[[ Input records, beginning ]]

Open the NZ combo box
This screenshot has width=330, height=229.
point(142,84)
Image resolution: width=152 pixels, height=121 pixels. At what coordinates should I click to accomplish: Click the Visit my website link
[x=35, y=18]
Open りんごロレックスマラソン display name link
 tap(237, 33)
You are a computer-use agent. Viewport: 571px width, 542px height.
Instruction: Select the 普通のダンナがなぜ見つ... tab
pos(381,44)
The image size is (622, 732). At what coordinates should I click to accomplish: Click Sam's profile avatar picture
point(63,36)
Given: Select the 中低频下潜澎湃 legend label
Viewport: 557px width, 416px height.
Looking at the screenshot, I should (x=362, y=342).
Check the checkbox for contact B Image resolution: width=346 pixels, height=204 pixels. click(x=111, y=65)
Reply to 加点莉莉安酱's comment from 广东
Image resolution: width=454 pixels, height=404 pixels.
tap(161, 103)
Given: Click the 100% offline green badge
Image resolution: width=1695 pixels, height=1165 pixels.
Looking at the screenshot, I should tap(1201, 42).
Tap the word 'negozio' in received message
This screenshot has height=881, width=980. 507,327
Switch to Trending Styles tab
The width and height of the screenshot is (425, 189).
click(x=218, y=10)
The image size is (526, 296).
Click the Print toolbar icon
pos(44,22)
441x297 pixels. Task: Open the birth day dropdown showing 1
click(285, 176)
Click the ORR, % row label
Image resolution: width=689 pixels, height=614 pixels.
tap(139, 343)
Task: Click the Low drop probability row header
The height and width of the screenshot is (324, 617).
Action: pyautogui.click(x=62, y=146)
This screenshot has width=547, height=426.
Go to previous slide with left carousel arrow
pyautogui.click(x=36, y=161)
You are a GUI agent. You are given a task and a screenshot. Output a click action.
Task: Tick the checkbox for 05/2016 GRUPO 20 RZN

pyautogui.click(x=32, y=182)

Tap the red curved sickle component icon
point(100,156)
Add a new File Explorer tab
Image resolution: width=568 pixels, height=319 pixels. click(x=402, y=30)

[[ Input records, end ]]

→ **Directions**
The complete listing, transcribed exactly, is the expected answer.

→ **Exercise output**
Open the NZ combo box
This screenshot has width=330, height=229.
point(142,84)
Image resolution: width=152 pixels, height=121 pixels. At what coordinates should I click to accomplish: Click the Visit my website link
[x=35, y=18]
Open りんごロレックスマラソン display name link
 tap(237, 33)
You are a computer-use agent. Viewport: 571px width, 542px height.
Instruction: Select the 普通のダンナがなぜ見つ... tab
pos(381,44)
The image size is (622, 732). At what coordinates should I click to accomplish: Click Sam's profile avatar picture
point(63,36)
Given: Select the 中低频下潜澎湃 legend label
Viewport: 557px width, 416px height.
Looking at the screenshot, I should (x=362, y=342).
Check the checkbox for contact B Image resolution: width=346 pixels, height=204 pixels. click(x=111, y=65)
Reply to 加点莉莉安酱's comment from 广东
Image resolution: width=454 pixels, height=404 pixels.
tap(161, 103)
Given: Click the 100% offline green badge
Image resolution: width=1695 pixels, height=1165 pixels.
Looking at the screenshot, I should tap(1201, 42).
Tap the word 'negozio' in received message
This screenshot has height=881, width=980. 507,327
Switch to Trending Styles tab
The width and height of the screenshot is (425, 189).
click(x=218, y=10)
The image size is (526, 296).
Click the Print toolbar icon
pos(44,22)
441x297 pixels. Task: Open the birth day dropdown showing 1
click(285, 176)
Click the ORR, % row label
Image resolution: width=689 pixels, height=614 pixels.
tap(139, 343)
Task: Click the Low drop probability row header
The height and width of the screenshot is (324, 617).
Action: pyautogui.click(x=62, y=146)
This screenshot has width=547, height=426.
Go to previous slide with left carousel arrow
pyautogui.click(x=36, y=161)
You are a GUI agent. You are given a task and a screenshot. Output a click action.
Task: Tick the checkbox for 05/2016 GRUPO 20 RZN

pyautogui.click(x=32, y=182)

Tap the red curved sickle component icon
point(100,156)
Add a new File Explorer tab
Image resolution: width=568 pixels, height=319 pixels. click(x=402, y=30)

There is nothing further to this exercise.